Rows of pointing data
--
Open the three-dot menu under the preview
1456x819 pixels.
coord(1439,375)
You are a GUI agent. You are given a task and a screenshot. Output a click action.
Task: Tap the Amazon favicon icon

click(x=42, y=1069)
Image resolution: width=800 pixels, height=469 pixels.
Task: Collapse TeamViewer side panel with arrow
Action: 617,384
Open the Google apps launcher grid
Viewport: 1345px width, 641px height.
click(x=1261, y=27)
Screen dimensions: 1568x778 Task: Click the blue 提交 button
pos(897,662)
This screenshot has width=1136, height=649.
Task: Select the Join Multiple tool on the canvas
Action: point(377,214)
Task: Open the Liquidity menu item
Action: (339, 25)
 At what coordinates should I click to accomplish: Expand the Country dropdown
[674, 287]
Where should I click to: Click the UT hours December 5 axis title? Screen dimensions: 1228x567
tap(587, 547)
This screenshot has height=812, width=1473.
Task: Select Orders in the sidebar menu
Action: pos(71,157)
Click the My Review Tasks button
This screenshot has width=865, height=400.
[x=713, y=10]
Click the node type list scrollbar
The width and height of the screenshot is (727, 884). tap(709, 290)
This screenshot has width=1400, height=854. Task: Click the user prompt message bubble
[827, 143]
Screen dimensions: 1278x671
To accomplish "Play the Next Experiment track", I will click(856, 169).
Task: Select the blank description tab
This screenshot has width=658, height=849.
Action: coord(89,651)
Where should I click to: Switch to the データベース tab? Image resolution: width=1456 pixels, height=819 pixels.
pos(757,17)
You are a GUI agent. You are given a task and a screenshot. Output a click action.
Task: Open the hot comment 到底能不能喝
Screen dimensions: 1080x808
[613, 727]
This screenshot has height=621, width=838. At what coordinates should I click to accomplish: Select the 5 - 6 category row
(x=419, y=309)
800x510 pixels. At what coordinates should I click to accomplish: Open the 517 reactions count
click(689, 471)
--
## Problem to work on
Return, in full, each line of the rows above that contains the string "should". The match is case-sensitive.

## Result
 At what coordinates should I click to accomplish: Expand the Country dropdown
Where should I click to: Click the UT hours December 5 axis title? Screen dimensions: 1228x567
Where should I click to: Switch to the データベース tab? Image resolution: width=1456 pixels, height=819 pixels.
This screenshot has height=621, width=838. At what coordinates should I click to accomplish: Select the 5 - 6 category row
800x510 pixels. At what coordinates should I click to accomplish: Open the 517 reactions count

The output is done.